WHAT IS REQUIRED: Answer with a single number: the count of lines below that hold "computer".

Saved data entries:
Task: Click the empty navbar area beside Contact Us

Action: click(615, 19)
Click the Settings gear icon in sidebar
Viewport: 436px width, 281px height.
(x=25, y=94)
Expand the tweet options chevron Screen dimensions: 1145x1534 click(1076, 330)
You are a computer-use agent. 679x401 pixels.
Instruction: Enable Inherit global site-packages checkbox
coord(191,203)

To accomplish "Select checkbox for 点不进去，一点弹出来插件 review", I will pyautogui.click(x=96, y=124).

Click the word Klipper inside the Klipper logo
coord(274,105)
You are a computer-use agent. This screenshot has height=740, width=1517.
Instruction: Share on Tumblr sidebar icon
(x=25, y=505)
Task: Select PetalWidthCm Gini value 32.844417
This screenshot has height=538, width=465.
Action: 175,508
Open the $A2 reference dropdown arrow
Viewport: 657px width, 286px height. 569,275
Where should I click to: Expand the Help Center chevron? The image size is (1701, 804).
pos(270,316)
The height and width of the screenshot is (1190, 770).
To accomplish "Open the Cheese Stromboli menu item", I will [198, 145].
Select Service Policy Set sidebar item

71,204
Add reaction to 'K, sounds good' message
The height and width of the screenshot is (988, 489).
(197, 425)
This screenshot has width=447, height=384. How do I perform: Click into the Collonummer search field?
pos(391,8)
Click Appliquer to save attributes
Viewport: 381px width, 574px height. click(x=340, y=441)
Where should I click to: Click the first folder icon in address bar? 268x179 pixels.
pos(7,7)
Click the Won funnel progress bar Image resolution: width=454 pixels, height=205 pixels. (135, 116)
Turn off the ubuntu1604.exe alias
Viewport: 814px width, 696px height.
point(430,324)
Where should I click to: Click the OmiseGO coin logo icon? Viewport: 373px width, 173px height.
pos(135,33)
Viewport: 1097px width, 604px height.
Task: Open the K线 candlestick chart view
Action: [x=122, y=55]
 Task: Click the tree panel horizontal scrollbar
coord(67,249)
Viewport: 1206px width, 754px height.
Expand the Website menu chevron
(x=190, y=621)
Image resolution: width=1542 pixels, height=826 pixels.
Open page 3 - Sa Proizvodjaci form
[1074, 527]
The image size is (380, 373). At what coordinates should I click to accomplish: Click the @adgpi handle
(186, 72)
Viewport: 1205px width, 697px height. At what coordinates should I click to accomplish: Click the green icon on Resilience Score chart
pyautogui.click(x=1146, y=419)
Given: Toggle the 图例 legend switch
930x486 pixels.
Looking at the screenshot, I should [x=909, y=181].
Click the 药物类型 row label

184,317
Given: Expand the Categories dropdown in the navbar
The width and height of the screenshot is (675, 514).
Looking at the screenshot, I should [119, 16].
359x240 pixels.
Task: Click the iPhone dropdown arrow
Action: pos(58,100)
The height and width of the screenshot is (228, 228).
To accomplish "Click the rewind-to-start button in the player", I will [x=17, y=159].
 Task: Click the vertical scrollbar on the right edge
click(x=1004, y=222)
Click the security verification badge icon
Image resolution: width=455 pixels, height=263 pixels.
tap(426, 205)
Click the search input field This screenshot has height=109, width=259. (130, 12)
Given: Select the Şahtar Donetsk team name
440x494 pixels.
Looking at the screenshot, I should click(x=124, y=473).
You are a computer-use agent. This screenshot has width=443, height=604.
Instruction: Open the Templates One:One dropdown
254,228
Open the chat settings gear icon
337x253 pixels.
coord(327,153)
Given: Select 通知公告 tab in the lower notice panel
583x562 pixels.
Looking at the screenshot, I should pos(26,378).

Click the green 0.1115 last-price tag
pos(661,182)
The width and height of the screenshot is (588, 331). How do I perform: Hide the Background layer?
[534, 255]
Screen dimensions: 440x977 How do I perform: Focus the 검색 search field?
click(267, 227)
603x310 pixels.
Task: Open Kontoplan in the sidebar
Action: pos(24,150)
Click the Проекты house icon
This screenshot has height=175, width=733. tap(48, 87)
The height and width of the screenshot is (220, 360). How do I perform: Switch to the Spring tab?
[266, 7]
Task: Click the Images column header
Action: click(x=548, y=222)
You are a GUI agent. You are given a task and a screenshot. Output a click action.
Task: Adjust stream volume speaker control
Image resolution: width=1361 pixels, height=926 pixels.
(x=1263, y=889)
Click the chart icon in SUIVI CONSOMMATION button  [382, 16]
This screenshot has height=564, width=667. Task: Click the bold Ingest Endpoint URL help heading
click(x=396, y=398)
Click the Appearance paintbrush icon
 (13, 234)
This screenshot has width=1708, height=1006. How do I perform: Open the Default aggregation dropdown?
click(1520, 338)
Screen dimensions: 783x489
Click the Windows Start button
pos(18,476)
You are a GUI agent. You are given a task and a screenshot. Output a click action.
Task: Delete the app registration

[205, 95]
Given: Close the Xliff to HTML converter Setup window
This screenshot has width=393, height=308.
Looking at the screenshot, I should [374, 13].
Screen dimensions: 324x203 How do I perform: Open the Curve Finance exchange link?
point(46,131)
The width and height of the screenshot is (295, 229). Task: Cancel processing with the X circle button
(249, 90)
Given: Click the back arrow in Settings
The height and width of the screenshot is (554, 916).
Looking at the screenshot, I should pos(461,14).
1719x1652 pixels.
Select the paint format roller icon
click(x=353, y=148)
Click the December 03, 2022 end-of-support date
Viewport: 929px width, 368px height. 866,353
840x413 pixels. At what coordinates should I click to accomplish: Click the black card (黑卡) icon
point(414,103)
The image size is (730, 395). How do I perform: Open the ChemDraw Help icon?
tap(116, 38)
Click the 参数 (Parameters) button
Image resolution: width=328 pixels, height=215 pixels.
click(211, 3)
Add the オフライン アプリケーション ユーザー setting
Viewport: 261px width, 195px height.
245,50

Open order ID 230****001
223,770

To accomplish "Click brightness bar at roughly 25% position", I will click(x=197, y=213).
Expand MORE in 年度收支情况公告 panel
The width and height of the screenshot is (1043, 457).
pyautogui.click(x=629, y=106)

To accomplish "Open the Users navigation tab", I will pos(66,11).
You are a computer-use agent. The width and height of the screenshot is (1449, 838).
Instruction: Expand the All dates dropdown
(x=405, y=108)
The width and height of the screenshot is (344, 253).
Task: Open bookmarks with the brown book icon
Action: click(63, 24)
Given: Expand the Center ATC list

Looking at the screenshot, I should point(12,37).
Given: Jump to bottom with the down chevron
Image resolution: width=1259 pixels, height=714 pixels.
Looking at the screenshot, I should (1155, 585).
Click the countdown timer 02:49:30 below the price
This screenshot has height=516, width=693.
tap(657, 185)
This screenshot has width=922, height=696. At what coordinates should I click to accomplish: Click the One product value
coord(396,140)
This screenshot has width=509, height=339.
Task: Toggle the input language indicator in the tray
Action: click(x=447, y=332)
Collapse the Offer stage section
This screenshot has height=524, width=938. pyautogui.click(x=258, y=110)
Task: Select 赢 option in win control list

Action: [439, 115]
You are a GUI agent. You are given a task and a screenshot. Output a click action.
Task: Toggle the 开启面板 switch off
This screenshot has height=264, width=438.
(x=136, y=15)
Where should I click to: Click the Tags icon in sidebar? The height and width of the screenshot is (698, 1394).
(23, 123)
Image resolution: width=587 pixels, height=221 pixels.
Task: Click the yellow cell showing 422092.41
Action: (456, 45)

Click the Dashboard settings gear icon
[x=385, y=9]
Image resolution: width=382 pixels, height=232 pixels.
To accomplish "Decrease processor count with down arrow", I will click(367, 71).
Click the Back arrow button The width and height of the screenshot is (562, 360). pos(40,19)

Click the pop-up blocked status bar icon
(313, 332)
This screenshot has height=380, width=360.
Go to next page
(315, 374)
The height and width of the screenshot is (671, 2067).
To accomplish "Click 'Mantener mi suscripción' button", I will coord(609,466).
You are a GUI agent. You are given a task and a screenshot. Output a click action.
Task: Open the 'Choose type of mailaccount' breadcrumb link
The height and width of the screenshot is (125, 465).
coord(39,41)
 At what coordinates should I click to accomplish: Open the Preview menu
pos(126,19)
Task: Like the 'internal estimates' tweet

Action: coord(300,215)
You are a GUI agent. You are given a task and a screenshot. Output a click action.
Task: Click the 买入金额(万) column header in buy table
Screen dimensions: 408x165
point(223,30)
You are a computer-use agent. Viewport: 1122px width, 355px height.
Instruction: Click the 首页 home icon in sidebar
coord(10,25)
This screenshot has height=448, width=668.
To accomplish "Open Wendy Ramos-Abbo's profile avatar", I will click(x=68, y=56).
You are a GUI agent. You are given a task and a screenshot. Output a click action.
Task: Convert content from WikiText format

TASK ANSWER: 5